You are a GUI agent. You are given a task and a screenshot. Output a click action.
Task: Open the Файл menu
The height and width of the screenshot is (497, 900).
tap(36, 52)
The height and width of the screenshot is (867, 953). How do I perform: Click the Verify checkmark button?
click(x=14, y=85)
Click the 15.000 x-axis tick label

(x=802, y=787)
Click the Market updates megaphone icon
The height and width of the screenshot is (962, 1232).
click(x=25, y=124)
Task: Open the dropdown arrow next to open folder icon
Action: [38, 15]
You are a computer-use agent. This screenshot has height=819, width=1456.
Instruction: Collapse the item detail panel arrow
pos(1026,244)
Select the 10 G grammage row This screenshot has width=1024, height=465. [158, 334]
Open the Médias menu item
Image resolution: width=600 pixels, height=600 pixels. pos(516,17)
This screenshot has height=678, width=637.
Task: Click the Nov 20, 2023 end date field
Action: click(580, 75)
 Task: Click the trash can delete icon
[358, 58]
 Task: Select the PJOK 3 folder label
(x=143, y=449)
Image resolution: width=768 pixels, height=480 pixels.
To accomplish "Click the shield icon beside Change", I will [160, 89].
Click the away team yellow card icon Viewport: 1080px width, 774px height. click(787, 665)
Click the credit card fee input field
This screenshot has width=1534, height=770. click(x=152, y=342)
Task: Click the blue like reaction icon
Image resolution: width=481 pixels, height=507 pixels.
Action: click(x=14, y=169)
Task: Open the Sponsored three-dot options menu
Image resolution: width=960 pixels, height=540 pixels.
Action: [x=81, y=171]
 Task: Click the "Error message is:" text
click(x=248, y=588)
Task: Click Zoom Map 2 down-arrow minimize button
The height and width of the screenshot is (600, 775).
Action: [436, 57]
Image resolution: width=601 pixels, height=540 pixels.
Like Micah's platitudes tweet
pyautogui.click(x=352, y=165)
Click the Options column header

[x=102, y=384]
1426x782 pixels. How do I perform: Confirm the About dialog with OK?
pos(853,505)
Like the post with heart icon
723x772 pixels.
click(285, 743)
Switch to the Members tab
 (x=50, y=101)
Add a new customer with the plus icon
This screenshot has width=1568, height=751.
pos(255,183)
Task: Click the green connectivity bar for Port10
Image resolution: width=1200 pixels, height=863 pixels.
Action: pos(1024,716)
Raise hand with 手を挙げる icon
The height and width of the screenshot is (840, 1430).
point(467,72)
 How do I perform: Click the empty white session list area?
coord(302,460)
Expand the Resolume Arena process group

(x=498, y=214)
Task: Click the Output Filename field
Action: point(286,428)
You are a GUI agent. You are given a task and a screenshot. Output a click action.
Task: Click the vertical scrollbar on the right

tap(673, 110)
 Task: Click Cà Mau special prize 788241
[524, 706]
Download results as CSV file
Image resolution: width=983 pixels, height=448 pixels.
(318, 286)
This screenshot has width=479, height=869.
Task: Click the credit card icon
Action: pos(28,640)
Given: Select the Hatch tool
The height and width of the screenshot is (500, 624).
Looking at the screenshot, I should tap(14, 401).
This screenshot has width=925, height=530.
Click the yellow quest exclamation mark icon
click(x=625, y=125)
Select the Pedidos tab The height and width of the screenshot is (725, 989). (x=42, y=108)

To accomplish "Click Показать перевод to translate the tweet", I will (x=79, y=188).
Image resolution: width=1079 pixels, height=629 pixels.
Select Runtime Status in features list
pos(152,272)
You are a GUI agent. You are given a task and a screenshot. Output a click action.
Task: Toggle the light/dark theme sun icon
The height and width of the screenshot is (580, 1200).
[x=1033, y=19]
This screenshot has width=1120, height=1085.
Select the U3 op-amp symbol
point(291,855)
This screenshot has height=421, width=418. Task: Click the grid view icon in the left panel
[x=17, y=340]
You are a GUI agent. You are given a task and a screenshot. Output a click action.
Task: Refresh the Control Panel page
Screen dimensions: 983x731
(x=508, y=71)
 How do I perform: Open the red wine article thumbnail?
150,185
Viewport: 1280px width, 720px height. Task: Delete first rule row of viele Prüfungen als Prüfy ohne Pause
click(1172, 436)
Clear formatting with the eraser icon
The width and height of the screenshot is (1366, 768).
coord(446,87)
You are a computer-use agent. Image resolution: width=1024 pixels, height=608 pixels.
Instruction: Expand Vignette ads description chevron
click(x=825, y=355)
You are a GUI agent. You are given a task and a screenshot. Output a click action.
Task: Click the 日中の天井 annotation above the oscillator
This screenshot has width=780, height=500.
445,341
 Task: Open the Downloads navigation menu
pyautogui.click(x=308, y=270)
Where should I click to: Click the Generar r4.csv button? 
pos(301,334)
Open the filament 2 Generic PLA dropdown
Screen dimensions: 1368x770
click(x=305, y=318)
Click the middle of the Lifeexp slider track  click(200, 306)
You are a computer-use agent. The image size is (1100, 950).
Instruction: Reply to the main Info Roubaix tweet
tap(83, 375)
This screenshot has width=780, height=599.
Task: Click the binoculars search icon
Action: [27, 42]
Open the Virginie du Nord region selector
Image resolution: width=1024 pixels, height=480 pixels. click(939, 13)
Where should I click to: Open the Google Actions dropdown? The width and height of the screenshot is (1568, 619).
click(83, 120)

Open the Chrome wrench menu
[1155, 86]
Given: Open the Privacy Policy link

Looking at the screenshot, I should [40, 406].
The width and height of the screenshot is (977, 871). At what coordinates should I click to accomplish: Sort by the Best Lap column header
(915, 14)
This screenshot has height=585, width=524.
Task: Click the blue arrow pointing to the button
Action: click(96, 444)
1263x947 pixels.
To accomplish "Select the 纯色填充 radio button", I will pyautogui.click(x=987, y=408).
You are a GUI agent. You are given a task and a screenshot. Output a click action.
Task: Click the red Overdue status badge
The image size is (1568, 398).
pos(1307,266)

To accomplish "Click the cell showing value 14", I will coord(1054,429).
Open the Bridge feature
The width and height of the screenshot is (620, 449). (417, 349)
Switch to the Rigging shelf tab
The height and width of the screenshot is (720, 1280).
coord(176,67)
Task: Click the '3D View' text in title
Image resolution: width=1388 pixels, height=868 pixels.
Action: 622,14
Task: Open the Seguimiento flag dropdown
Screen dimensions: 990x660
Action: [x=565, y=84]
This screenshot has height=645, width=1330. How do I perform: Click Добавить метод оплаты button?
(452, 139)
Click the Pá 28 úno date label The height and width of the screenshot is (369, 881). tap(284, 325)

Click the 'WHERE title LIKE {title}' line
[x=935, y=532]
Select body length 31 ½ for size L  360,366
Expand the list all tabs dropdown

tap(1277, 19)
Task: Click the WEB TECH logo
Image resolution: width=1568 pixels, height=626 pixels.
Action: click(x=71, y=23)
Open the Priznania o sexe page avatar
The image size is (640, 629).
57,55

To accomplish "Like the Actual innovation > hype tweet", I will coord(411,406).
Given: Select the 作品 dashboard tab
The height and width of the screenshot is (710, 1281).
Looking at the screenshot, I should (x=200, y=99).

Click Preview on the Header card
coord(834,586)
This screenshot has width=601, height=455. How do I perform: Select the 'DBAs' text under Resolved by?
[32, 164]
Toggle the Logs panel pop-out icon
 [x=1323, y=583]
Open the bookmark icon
-------
### Work item
Repeat the data in full. Nothing may be dropped or altered.

### Solution
You are a GUI agent. You are given a task and a screenshot. Output a click action.
Task: Open the Файл menu
The height and width of the screenshot is (497, 900).
tap(36, 52)
The height and width of the screenshot is (867, 953). How do I perform: Click the Verify checkmark button?
click(x=14, y=85)
Click the 15.000 x-axis tick label

(x=802, y=787)
Click the Market updates megaphone icon
The height and width of the screenshot is (962, 1232).
click(x=25, y=124)
Task: Open the dropdown arrow next to open folder icon
Action: [38, 15]
You are a computer-use agent. This screenshot has height=819, width=1456.
Instruction: Collapse the item detail panel arrow
pos(1026,244)
Select the 10 G grammage row This screenshot has width=1024, height=465. [158, 334]
Open the Médias menu item
Image resolution: width=600 pixels, height=600 pixels. pos(516,17)
This screenshot has height=678, width=637.
Task: Click the Nov 20, 2023 end date field
Action: click(580, 75)
 Task: Click the trash can delete icon
[358, 58]
 Task: Select the PJOK 3 folder label
(x=143, y=449)
Image resolution: width=768 pixels, height=480 pixels.
To accomplish "Click the shield icon beside Change", I will [160, 89].
Click the away team yellow card icon Viewport: 1080px width, 774px height. click(787, 665)
Click the credit card fee input field
This screenshot has width=1534, height=770. click(x=152, y=342)
Task: Click the blue like reaction icon
Image resolution: width=481 pixels, height=507 pixels.
Action: click(x=14, y=169)
Task: Open the Sponsored three-dot options menu
Image resolution: width=960 pixels, height=540 pixels.
Action: [x=81, y=171]
 Task: Click the "Error message is:" text
click(x=248, y=588)
Task: Click Zoom Map 2 down-arrow minimize button
The height and width of the screenshot is (600, 775).
Action: [436, 57]
Image resolution: width=601 pixels, height=540 pixels.
Like Micah's platitudes tweet
pyautogui.click(x=352, y=165)
Click the Options column header

[x=102, y=384]
1426x782 pixels. How do I perform: Confirm the About dialog with OK?
pos(853,505)
Like the post with heart icon
723x772 pixels.
click(285, 743)
Switch to the Members tab
 (x=50, y=101)
Add a new customer with the plus icon
This screenshot has width=1568, height=751.
pos(255,183)
Task: Click the green connectivity bar for Port10
Image resolution: width=1200 pixels, height=863 pixels.
Action: pos(1024,716)
Raise hand with 手を挙げる icon
The height and width of the screenshot is (840, 1430).
point(467,72)
 How do I perform: Click the empty white session list area?
coord(302,460)
Expand the Resolume Arena process group

(x=498, y=214)
Task: Click the Output Filename field
Action: point(286,428)
You are a GUI agent. You are given a task and a screenshot. Output a click action.
Task: Click the vertical scrollbar on the right

tap(673, 110)
 Task: Click Cà Mau special prize 788241
[524, 706]
Download results as CSV file
Image resolution: width=983 pixels, height=448 pixels.
(318, 286)
This screenshot has width=479, height=869.
Task: Click the credit card icon
Action: pos(28,640)
Given: Select the Hatch tool
The height and width of the screenshot is (500, 624).
Looking at the screenshot, I should tap(14, 401).
This screenshot has width=925, height=530.
Click the yellow quest exclamation mark icon
click(x=625, y=125)
Select the Pedidos tab The height and width of the screenshot is (725, 989). (x=42, y=108)

To accomplish "Click Показать перевод to translate the tweet", I will (x=79, y=188).
Image resolution: width=1079 pixels, height=629 pixels.
Select Runtime Status in features list
pos(152,272)
You are a GUI agent. You are given a task and a screenshot. Output a click action.
Task: Toggle the light/dark theme sun icon
The height and width of the screenshot is (580, 1200).
[x=1033, y=19]
This screenshot has width=1120, height=1085.
Select the U3 op-amp symbol
point(291,855)
This screenshot has height=421, width=418. Task: Click the grid view icon in the left panel
[x=17, y=340]
You are a GUI agent. You are given a task and a screenshot. Output a click action.
Task: Refresh the Control Panel page
Screen dimensions: 983x731
(x=508, y=71)
 How do I perform: Open the red wine article thumbnail?
150,185
Viewport: 1280px width, 720px height. Task: Delete first rule row of viele Prüfungen als Prüfy ohne Pause
click(1172, 436)
Clear formatting with the eraser icon
The width and height of the screenshot is (1366, 768).
coord(446,87)
You are a computer-use agent. Image resolution: width=1024 pixels, height=608 pixels.
Instruction: Expand Vignette ads description chevron
click(x=825, y=355)
You are a GUI agent. You are given a task and a screenshot. Output a click action.
Task: Click the 日中の天井 annotation above the oscillator
This screenshot has width=780, height=500.
445,341
 Task: Open the Downloads navigation menu
pyautogui.click(x=308, y=270)
Where should I click to: Click the Generar r4.csv button? 
pos(301,334)
Open the filament 2 Generic PLA dropdown
Screen dimensions: 1368x770
click(x=305, y=318)
Click the middle of the Lifeexp slider track  click(200, 306)
You are a computer-use agent. The image size is (1100, 950).
Instruction: Reply to the main Info Roubaix tweet
tap(83, 375)
This screenshot has width=780, height=599.
Task: Click the binoculars search icon
Action: [27, 42]
Open the Virginie du Nord region selector
Image resolution: width=1024 pixels, height=480 pixels. click(939, 13)
Where should I click to: Open the Google Actions dropdown? The width and height of the screenshot is (1568, 619).
click(83, 120)

Open the Chrome wrench menu
[1155, 86]
Given: Open the Privacy Policy link

Looking at the screenshot, I should [40, 406].
The width and height of the screenshot is (977, 871). At what coordinates should I click to accomplish: Sort by the Best Lap column header
(915, 14)
This screenshot has height=585, width=524.
Task: Click the blue arrow pointing to the button
Action: click(96, 444)
1263x947 pixels.
To accomplish "Select the 纯色填充 radio button", I will pyautogui.click(x=987, y=408).
You are a GUI agent. You are given a task and a screenshot. Output a click action.
Task: Click the red Overdue status badge
The image size is (1568, 398).
pos(1307,266)

To accomplish "Click the cell showing value 14", I will coord(1054,429).
Open the Bridge feature
The width and height of the screenshot is (620, 449). (417, 349)
Switch to the Rigging shelf tab
The height and width of the screenshot is (720, 1280).
coord(176,67)
Task: Click the '3D View' text in title
Image resolution: width=1388 pixels, height=868 pixels.
Action: 622,14
Task: Open the Seguimiento flag dropdown
Screen dimensions: 990x660
Action: [x=565, y=84]
This screenshot has height=645, width=1330. How do I perform: Click Добавить метод оплаты button?
(452, 139)
Click the Pá 28 úno date label The height and width of the screenshot is (369, 881). tap(284, 325)

Click the 'WHERE title LIKE {title}' line
[x=935, y=532]
Select body length 31 ½ for size L  360,366
Expand the list all tabs dropdown

tap(1277, 19)
Task: Click the WEB TECH logo
Image resolution: width=1568 pixels, height=626 pixels.
Action: click(x=71, y=23)
Open the Priznania o sexe page avatar
The image size is (640, 629).
57,55

To accomplish "Like the Actual innovation > hype tweet", I will coord(411,406).
Given: Select the 作品 dashboard tab
The height and width of the screenshot is (710, 1281).
Looking at the screenshot, I should (x=200, y=99).

Click Preview on the Header card
coord(834,586)
This screenshot has width=601, height=455. How do I perform: Select the 'DBAs' text under Resolved by?
[32, 164]
Toggle the Logs panel pop-out icon
 [x=1323, y=583]
Open the bookmark icon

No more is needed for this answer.